Since the state’s Unemployment Insurance Agency reinstated a work search requirement — which requires claimants to report to Michigan’s Unemployment Insurance Agency at least one work search activity per week — Wdowiak said he’ll get as many as 150 applicants within 48 hours.
He said if he reaches out to 50 applicants to set up an interview, 30 will get back to him to set up an appointment. Of those 30, only 10 will actually show up to the interview. He assumes some people are only applying to show that they’re looking for work, but don’t intend on taking a job.
“No one can escape the perfect storm of hiring challenges,” Barbour said, adding that it can generally be hard to hire hourly workers in the summer.
But he said hourly workers can often make more money at a cannabis company to start out compared with another retailer. He said that’s often because of a phenomenon he calls “hazard pay,” which offers more money for cannabis workers to make up for the fact that they may have had to be paid in cash or couldn’t tell their bank, even though that’s often no longer the case.
He also said there are many opportunities for career advancement because fewer people have skill sets in the marijuana industry compared with other industries.

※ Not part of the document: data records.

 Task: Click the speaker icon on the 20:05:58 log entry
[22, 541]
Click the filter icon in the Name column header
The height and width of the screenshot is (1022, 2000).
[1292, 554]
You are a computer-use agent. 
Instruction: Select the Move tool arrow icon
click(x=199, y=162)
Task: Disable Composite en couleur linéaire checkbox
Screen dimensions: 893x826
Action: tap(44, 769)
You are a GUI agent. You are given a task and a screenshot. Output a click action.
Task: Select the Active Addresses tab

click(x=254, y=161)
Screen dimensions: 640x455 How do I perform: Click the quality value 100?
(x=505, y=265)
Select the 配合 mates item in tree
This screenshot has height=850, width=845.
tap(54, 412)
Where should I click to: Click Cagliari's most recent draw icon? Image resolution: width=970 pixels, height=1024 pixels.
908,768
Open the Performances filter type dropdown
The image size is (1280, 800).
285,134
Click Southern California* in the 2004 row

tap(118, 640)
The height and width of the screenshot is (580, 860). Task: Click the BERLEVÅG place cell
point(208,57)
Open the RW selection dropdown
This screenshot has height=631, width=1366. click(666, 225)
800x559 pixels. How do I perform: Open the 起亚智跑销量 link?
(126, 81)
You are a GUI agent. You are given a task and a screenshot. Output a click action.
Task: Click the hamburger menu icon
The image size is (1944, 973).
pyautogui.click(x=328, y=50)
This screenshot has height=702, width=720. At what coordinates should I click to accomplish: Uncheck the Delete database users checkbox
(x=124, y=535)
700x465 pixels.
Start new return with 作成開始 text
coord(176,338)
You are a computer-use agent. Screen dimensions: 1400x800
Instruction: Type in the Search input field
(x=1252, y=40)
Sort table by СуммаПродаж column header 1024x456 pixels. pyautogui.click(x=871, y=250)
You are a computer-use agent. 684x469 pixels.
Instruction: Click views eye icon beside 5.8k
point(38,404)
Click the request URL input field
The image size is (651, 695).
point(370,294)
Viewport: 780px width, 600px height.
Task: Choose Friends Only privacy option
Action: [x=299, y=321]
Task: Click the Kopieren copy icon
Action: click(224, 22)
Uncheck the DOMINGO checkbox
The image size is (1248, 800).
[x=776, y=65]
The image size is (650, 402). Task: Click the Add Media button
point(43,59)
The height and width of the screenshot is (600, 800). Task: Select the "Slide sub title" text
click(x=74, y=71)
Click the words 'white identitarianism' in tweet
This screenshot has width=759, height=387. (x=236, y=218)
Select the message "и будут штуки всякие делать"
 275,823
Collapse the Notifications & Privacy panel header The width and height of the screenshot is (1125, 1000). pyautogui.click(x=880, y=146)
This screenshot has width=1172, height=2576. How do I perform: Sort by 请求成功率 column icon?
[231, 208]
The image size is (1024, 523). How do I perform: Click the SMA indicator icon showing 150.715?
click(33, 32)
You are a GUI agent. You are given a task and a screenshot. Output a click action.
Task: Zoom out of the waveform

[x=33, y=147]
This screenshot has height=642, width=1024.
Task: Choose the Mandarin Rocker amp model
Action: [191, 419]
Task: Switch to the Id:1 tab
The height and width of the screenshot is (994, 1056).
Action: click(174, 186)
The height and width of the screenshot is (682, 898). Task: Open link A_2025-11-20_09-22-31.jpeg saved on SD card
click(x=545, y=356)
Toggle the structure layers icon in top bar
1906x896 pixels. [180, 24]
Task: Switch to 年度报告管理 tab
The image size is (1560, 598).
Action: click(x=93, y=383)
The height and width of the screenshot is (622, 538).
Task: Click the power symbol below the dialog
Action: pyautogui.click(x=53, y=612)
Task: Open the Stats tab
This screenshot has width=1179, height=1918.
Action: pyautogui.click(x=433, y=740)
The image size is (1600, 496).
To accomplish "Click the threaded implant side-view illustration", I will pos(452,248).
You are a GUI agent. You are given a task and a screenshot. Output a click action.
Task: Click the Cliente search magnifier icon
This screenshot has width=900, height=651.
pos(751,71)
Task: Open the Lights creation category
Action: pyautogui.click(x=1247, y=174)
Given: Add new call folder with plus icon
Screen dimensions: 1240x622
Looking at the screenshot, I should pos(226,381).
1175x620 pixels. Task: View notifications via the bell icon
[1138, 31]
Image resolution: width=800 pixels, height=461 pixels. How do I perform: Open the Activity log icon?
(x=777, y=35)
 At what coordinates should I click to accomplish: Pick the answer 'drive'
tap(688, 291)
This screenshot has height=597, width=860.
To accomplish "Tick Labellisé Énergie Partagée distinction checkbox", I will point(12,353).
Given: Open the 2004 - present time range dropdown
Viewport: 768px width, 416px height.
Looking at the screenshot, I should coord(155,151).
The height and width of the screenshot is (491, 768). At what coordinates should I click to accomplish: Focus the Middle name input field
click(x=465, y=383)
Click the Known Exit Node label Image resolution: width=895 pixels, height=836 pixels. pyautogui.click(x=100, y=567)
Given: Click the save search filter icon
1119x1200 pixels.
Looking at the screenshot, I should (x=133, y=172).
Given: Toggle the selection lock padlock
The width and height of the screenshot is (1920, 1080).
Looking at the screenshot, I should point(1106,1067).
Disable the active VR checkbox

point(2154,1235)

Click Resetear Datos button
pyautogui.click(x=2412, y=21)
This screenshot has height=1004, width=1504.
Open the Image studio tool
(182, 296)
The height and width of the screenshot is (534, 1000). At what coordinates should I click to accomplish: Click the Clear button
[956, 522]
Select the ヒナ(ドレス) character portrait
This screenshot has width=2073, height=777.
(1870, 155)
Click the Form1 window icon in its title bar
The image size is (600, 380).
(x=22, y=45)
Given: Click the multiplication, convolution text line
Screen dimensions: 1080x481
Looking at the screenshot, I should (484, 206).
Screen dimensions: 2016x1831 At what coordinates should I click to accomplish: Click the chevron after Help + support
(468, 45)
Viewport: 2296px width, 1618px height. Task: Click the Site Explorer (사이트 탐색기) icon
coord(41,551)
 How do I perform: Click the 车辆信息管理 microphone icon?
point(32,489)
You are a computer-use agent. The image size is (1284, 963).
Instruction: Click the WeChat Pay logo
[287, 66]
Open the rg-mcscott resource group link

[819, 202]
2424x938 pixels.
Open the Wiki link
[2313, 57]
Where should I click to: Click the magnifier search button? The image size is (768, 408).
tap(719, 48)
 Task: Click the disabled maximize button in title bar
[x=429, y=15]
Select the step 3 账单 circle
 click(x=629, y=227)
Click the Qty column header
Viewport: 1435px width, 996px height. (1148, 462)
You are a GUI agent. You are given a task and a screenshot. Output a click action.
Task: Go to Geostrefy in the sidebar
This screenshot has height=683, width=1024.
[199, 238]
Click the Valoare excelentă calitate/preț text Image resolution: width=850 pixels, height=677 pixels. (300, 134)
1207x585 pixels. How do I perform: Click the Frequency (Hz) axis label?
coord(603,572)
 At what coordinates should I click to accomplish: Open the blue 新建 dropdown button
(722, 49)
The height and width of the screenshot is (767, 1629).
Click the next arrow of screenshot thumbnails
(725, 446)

“There’s not nearly as much competition with the skills that you’ve acquired over the last six months in the cannabis industry,” Barbour said, citing the example of a budtender being promoted to running a dispensary within months. Within a few years, they could be the head of retail and marketing for the company.
While Crawford had to technically take a pay cut to join Pleasantrees, he got equity in the company, leveling out the offer, he said.
“Especially if you want to do something that is on the rise and growing, what are the intangibles?,” he said. “Not just what’s on paper. For me, it was a no-brainer.”